Brief
Looking through the listing that follows, count every line with the string "each" and state the number alone.

Supplied records

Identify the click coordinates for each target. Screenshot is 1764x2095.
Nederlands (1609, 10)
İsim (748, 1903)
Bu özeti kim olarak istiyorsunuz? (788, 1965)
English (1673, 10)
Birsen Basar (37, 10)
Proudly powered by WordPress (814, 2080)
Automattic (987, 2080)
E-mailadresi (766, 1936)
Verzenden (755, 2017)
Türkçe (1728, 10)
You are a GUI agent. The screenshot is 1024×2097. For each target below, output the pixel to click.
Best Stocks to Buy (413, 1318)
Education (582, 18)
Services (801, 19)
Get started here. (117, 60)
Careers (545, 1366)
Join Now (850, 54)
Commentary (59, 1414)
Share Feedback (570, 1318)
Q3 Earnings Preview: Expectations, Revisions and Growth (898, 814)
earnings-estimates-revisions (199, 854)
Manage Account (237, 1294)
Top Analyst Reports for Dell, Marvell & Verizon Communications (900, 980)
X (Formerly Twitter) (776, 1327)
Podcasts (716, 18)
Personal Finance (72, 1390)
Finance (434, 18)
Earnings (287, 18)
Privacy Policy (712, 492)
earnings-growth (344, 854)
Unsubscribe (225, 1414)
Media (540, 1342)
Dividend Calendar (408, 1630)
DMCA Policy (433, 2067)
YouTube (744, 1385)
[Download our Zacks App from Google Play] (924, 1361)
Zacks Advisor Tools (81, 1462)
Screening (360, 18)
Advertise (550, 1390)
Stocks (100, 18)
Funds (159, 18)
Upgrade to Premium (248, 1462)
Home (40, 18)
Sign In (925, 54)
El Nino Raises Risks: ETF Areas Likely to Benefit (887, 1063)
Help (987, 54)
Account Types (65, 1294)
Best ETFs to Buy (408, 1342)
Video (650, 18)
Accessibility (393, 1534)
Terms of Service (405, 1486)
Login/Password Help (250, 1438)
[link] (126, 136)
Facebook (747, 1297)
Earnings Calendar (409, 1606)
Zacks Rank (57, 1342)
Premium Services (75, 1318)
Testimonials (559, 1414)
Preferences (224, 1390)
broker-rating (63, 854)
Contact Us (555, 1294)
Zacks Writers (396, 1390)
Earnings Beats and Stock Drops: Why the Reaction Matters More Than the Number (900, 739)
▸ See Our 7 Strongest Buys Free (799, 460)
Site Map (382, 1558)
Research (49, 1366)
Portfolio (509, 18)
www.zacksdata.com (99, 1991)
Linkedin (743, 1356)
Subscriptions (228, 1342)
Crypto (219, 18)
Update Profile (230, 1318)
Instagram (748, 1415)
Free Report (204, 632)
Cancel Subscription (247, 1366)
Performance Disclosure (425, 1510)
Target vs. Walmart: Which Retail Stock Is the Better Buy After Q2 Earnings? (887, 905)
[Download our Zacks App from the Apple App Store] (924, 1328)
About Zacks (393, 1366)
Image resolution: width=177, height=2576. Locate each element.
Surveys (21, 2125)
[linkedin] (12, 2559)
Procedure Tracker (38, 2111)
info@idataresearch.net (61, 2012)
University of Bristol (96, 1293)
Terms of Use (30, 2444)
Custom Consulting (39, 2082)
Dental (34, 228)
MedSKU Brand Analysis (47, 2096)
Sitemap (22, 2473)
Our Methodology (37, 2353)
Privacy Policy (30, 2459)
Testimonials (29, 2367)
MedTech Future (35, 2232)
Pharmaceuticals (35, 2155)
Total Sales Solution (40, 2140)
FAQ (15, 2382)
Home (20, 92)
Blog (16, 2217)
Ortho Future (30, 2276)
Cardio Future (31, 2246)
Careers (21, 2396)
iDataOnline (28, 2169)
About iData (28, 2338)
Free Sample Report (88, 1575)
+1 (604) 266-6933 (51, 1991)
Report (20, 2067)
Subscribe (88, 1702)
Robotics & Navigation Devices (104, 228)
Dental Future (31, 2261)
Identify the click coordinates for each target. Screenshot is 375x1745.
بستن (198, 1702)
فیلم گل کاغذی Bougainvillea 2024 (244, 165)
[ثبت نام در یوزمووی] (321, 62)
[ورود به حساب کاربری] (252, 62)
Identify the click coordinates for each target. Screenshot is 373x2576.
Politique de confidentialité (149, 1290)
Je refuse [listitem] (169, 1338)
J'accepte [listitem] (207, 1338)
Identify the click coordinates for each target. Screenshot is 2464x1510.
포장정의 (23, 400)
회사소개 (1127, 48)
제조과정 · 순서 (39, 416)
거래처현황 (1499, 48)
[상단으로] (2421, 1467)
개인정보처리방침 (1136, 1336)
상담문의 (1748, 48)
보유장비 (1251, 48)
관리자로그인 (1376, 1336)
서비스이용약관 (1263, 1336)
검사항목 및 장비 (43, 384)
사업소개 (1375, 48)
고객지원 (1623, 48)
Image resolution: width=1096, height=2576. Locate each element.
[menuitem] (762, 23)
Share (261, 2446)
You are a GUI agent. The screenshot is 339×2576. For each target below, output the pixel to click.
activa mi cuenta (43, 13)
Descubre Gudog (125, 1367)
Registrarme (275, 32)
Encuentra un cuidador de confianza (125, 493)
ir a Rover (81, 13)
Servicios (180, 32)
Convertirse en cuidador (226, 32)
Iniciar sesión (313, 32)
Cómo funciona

Output below
8